Prepare o bolso: Aneel autoriza reajuste e conta de luz ficará mais cara a partir de julho

29/jun 14:15
Por Redação/ Tribuna de Petrópolis

A conta de luz ficará mais cara no mês de julho. A Agência Nacional de Energia Elétrica (ANEEL) aprovou nesta terça-feira (29), a resolução que estabelece a bandeira tarifária no patamar 2, que será de R$ 9,492 a cada 100 quilowatts (kWh) consumidos. No próximo mês valerá a bandeira vermelha.

A diretoria da ANEEL decidiu também novos valores para as outras bandeiras. A amarela será de R$ 1,874 a cada 100 kWh; a vermelha patamar 1, de R$ 3,971 a cada 100 kWh; e a vermelha patamar 2, de R$ 9,492 a cada 100 kWh. Os fatores que determinam o valor de cada bandeira levam em conta os custos de geração de energia elétrica decorrentes da conjuntura hidrológica.

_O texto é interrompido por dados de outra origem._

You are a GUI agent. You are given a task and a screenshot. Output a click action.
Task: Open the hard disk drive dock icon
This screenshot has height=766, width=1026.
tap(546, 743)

Segundo o Operador Nacional do Sistema (ONS), esse é o pior momento registrado desde 1931. Uma nova consulta pública será aberta nos próximos dias para avaliação do valor da bandeira tarifária patamar 2.

Neste ano, a concessionária Enel Distribuição Rio teve um reajuste tarifário médio de 4,50%. Em 2020, o reajuste médio foi de 2,31%.

A bandeira verde, que indica boas condições de geração de energia, é gratuita desde a adoção do sistema, em 2015. Segundo a Aneel, as bandeiras tarifárias, atualizadas anualmente até 2019, permaneceram com valores inalterados em 2020 como medida emergencial da Agência para aliviar a conta de luz dos consumidores e auxiliar o setor elétrico em meio ao cenário de pandemia da Covid-19.

Pelo mesmo motivo, segundo a ANEEL foi mantida a bandeira verde de junho a novembro de 2020 – nesse período, os custos da Conta Bandeira foram supridos pela Conta Covid, empréstimo ao setor elétrico feito junto a bancos públicos e privados, com o objetivo de aliviar os impactos da atual crise no setor elétrico.

A incidência dos adicionais de bandeiras tarifárias na conta de luz dos consumidores que possuem direito à Tarifa Social de Energia Elétrica segue os mesmos percentuais de descontos que são estabelecidos por faixa de consumo. Isso significa que as famílias de baixa renda, inscritas no programa de Tarifa Social, pagam as bandeiras com os mesmos descontos que já têm nas tarifas, de 10% a 65%, dependendo da faixa de consumo.